Also known as Queensland itch, seasonal recurrent dermatitis (SSRD), summer itch or more technically, Culicoides hypersensitivity.

Sweet itch is a medical condition in equines caused by an allergic response to the bites of Culicoides midges. It may be found in horses and ponies, especially in the warmer regions. It may also occur, too, in other equines. It is also found in Canada, Australia, the US and many other parts of the world.

==Causes==
A hypersensitivity reaction to specific allergens (protein molecules causing an extreme immune response in sensitised individuals) in the saliva of Culicoides midges. There are multiple allergens involved, although some works claim that the larger proteins (of molecular weight 65kDa) are the most important. These allergens appear to be cross-reactive across many species of Culicoides - i.e. many different varieties of midges produce similar allergens, giving the same effects upon horses.

The hypersensitivity response is mediated by IgE, an antibody produced by the horse's immune system which binds the allergens, causing a cascade production of histamine and cytokines which make the horse's skin inflamed and itchy.

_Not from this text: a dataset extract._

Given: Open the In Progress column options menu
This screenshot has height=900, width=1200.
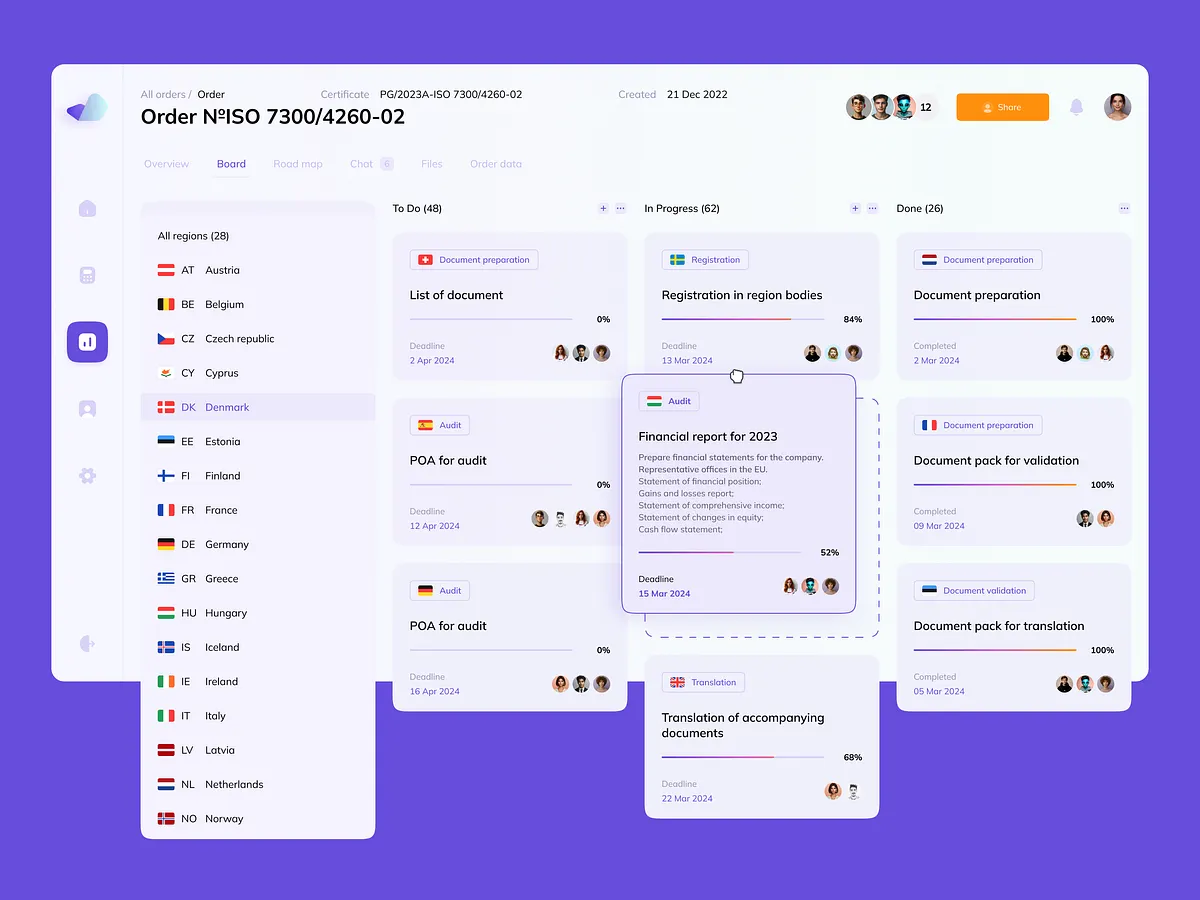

Of these, histamine appears the most important in the initial phase of reaction.

==Symptoms==
- The allergic reaction develops at the site where the insects feed
- The majority of affected horses show skin lesions affecting the mane and tail and dorsal midline.
- Ventral midline symptoms may also occur.
- Lesions around the ears and head are also common.
- These lesions are characterised by intense pruritus (itching), which results in rubbing and considerable self-trauma. This damage is caused by the horse violently rubbing itself against objects, and causes:
  - broken hairs
  - broken and sometimes bleeding skin
  - bald patches.
- Secondary infections may result

==Treatment and prevention==
Few treatments are fully efficacious once lesions have appeared. The only effective form of treatment is preventative - i.e. prevent further insect bites - so these techniques will also be discussed here. Treatments generally fall into one of the following categories:

- Insecticides and repellents: These may be applied to the horse or its environment. The most commonly used and effective are permethrins. and benzyl benzoate Citronella has been used, with variable effect. Some sources advocate draining of any stagnant water or pools, to reduce the local breeding potential of the insects. Midge numbers are often larger near water sources, for example ponds, bogs, and slow moving water. Moving the horse away from these areas may help to prevent further problems.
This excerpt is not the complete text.